Merchant power battles for Florida turf

W. Christopher Browder

Gray, Harris & Robinson, P.A.

Entrepreneurs in recent years aggressively pursued development of merchant power plants in Florida for the sale of wholesale electricity since projections are that the state may need as much as 8,000 MW of additional electricity over the next 10 years. Merchant plants are entirely funded and constructed by private equity investment and debt financing with no captive ratepayers to assure the repayment and recovery of the construction or operating costs. End users of electric power from merchant plants will only buy power from the merchant facilities if the cost of that power is at or below that offered by investor-owned utilities (IOUs) or municipal facilities. Merchant plant developers are betting they will be the low-cost energy providers of the future, but are fighting an uphill battle to get a plant built in Florida.

Duke Energy Corp. finds itself at the frontlines in its efforts to build a $160 million, 500 MW merchant power plant-Florida`s first-in New Smyrna Beach. If permitted, the plant could be built by 2001. The quest for permitting is only the first step in a complex process requiring tactical planning- and perseverance.

Running the obstacle course

Merchant plant developers have not been successful in establishing a toehold in Florida so far. While some parts of the country have embraced the concept of wholesale and retail competition, Florida has been slow to move toward a competitive market. This reluctance is in no small part due to the strong efforts of the state`s IOUs in preserving the status quo. A primary hurdle of the would-be merchant plant developer in Florida is that the merchant plant is not a species of electricity provider contemplated in the state laws. The legislation in place was written based on the mode of operation of a regulated utility. As Duke Energy Corp. is finding out, it is not just a matter of following the procedures, but rather, convincing state lawmakers and Florida Public Service Commission (FPSC) that a merchant plant can even engage itself in the process.

Siting and permitting a new power plant of more than 75 MW is governed by the Florida Electrical Power Plant Siting Act. The intent of the Siting Act is to allow one-stop shopping in the permitting and certification of a power plant. Under its terms, an application is submitted to the Florida Department of Environmental Protection (FDEP), which then distributes it. Each agency or government provides to FDEP all proposed variances, exemptions, exceptions or other relief, which may be necessary conditions of certification. FDEP then issues a detailed written analysis of the proposed plant to an administrative law judge appointed to co duct hearings on the application.

Once in the hands of the administrative law judge, a land use hearing in the county of the proposed site is held to determine compliance with the applicable land use and zoning ordinances. The administrative law judge will issue a recommendation as to consistency with zoning and land use plans to the Siting Board, consisting of the Governor and his cabinet. As the next step, a certification hearing is held by the administrative law judge wherein a final recommendation is issued to the Siting Board. The Siting Board will then either grant or deny certification. If granted, a proposed operation permit for a major source of air pollution is forwarded to EPA, and FDEP must then issue or deny any other permits required under applicable federal permit programs. Licenses issued by the Siting Board are valid for the term of the plant certification.

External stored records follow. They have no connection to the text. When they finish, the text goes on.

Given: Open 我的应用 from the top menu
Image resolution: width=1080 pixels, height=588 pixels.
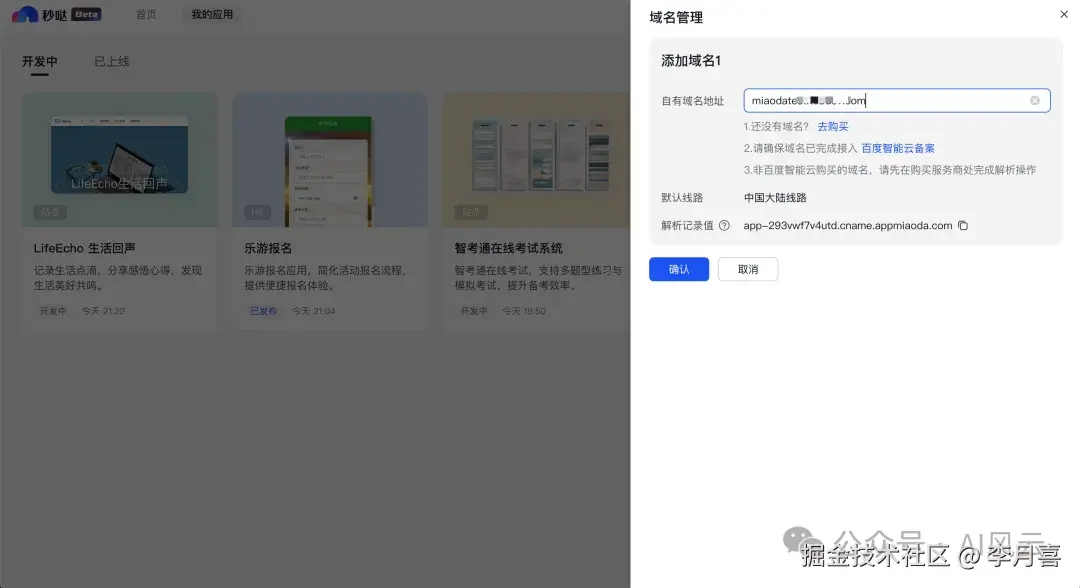Looking at the screenshot, I should pos(210,14).
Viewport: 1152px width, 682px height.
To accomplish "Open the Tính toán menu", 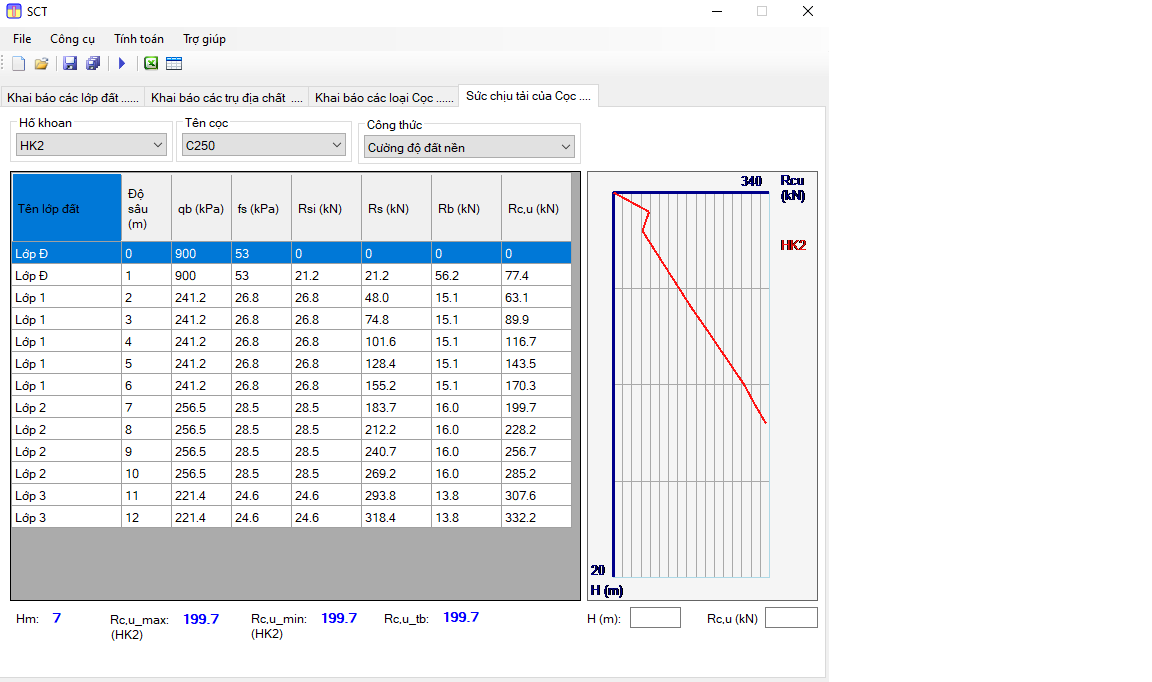I will click(x=139, y=39).
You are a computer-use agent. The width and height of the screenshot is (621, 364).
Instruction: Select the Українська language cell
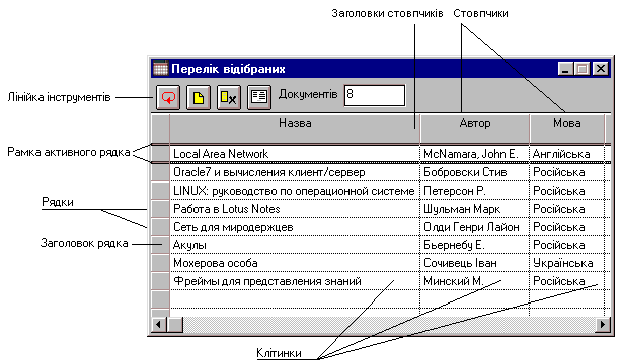[x=567, y=263]
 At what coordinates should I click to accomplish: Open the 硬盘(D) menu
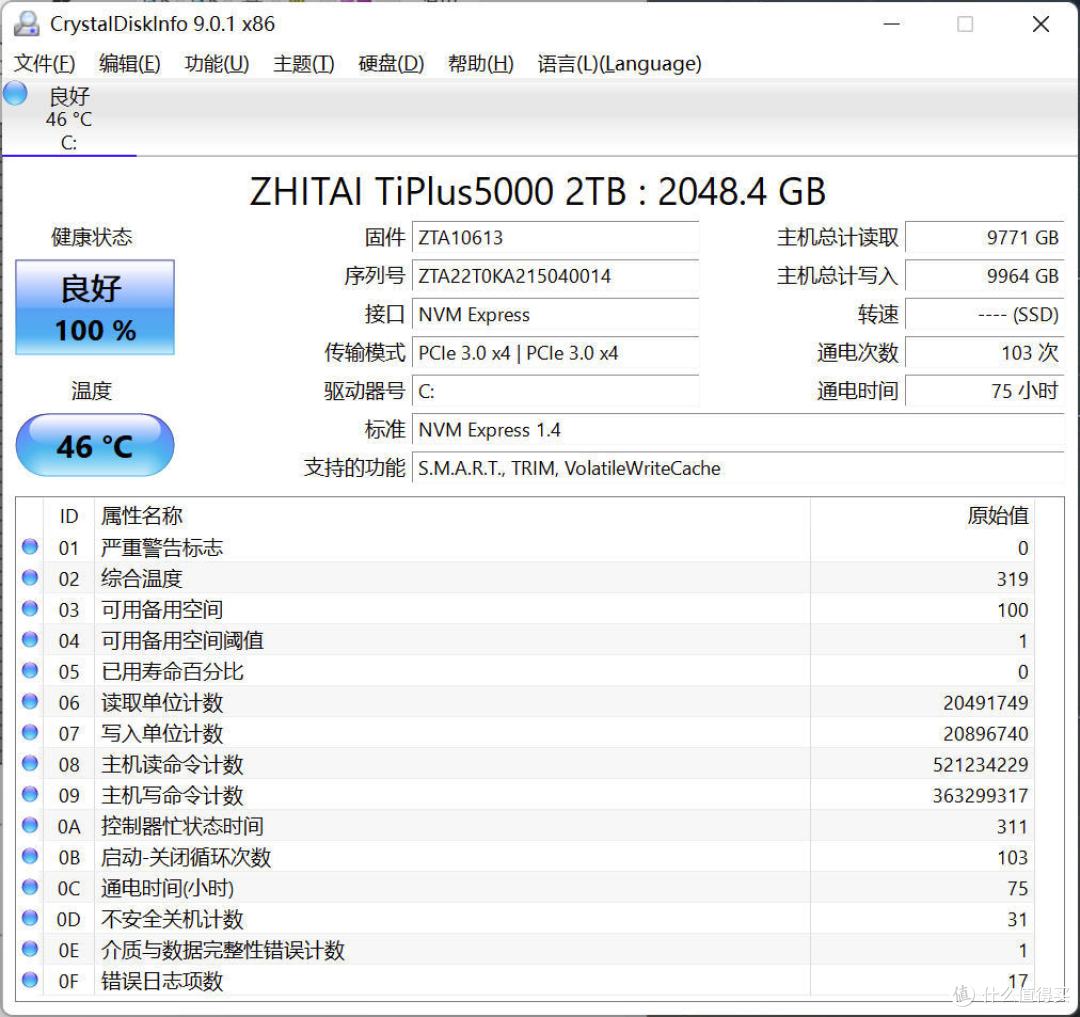pos(389,63)
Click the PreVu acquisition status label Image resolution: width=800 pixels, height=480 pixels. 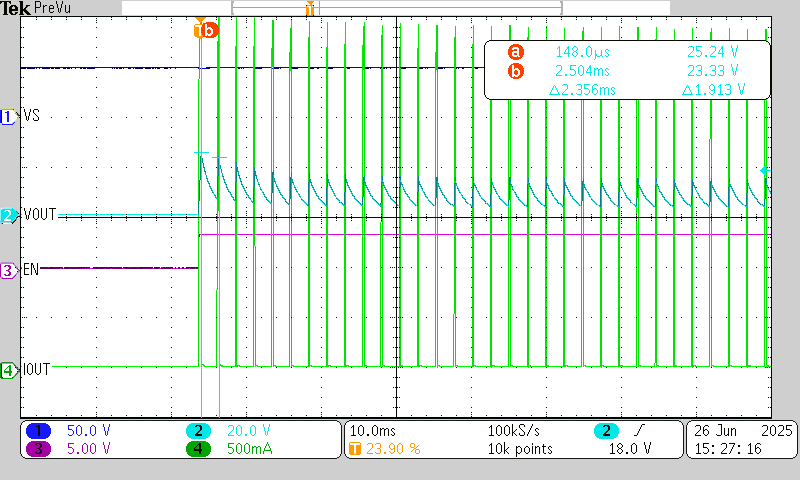click(x=54, y=8)
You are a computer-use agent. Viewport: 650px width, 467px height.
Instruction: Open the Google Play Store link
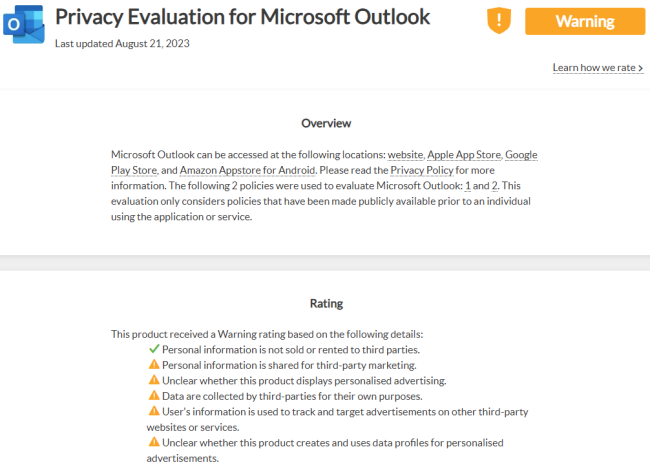pyautogui.click(x=521, y=155)
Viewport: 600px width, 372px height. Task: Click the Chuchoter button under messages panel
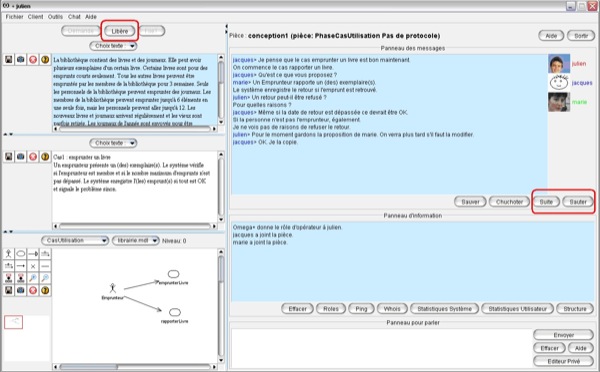tap(509, 202)
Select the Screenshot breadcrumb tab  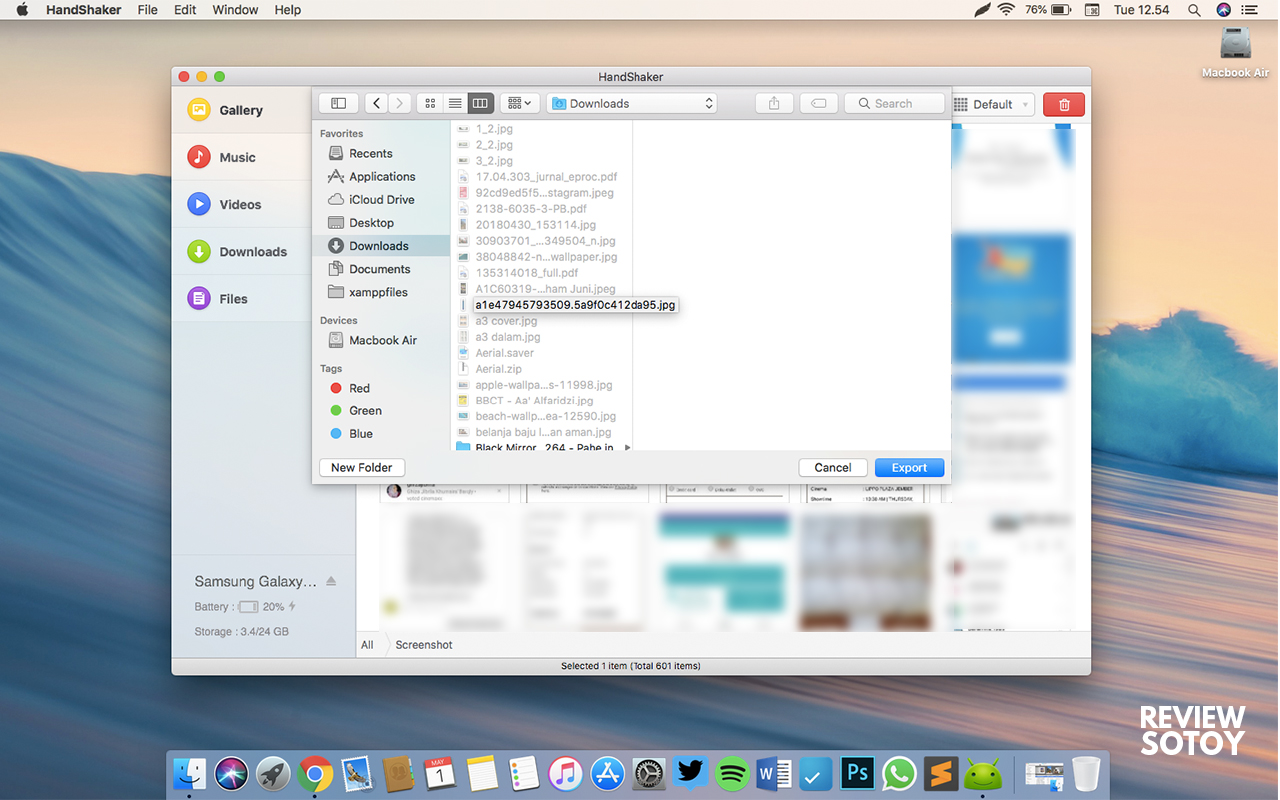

Sparring over the definition of need

Upon first glance, the Siting Act does not seem that unfriendly. The sticking point is in convincing FPSC that it should issue the certificate of need, which is required to allow the administrative law judge to issue his recommendation to the Siting Board. FPSC is designated as the “sole forum” for the determination of need. A determination of need must be based on a showing by the applicant that a plant is necessary for electric system reliability and integrity, the need for adequate electricity at a reasonable cost, and that the proposed plant is the most cost effective alternative available.

The need criteria are clearly written around the processes of the regulated utilities. A utility, with its designated service area, can show peak demand figures, outage statistics, operating and maintenance costs, the projected growth of need in its service territory and the existing portfolio of generating assets in support of a new power generation facility. The parameters are defined and the facts are fairly black and white. A merchant plant applicant must be a bit more creative to demonstrate need. As a first hurdle, the utilities have argued that since a merchant plant has no existing contracts for the sale of power, its developers are not even entitled to avail themselves of the need hearing with FPSC to seek a determination of need. Assuming that the merchant plant is entitled to a determination of need, the only real arguments that a merchant plant developer can make is that the overall reserve margins within Florida are below what they should be, that the newer plants will be more efficient than the existing fleet of plants owned by the existing utilities, and that the advanced emissions controls on the “cleaner” gas-burning plants will lower overall air pollution emissions. There is no specific need to which the merchant plant developer can point since there is no defined service area. The merchant plant developer has to argue that there is a general need within Florida that it proposes to fill. In addition, the merchant plant developer can argue that the cheaper power to be offered by the merchant plant will drive overall wholesale prices down, and as a result, lower retail electricity prices for consumers served by the wholesale purchasers of the power.

The real question one must ask is: Does it really matter if there is any need if consumers are not going to be forced to repay the construction and operating costs in the event the plant goes belly up or runs so inefficiently that it does not sell any power? Nobody will be required to purchase the power generated by the merchant plant. It is a risk borne solely by the investors and lenders backing the plant. The traditional need analysis is important because the retail users of power provided by regulated utilities are forced to live with the decisions of their providers. Thus, a bad decision by an IOU to build an inefficient power plant will burden the retail purchasers within that service area even if cheaper power is available elsewhere. With the merchant plant, there does not seem to be any such concern, except perhaps to the investors in the merchant plant. The state will, of course, be concerned about the viability of a power plant if its capacity is making up part of the required power reserves within the state, and later decisions are being made based upon that capacity being available. Still, Duke Power and others following in their footsteps are forced to work within the legal framework currently in place and therefore must go through the motions of demonstrating need.

Scrimmage for grid access

Gaining access to the electrical grid in Florida by a merchant plant is not nearly as hard as finding any grid in Florida. Florida is more or less an island in terms of power transmission lines, except for the two lines that come down from Georgia west of Jacksonville through Baldwin, Fla. The lack of suitable interconnections available for new power generation facilities illustrates why many developers tend to gravitate toward partners that have a strategic location with respect to the existing grid or possess established rights-of-way (ROW). If a partnership is not struck with an entity that currently has an interconnection, the process of siting new transmission lines is the next step.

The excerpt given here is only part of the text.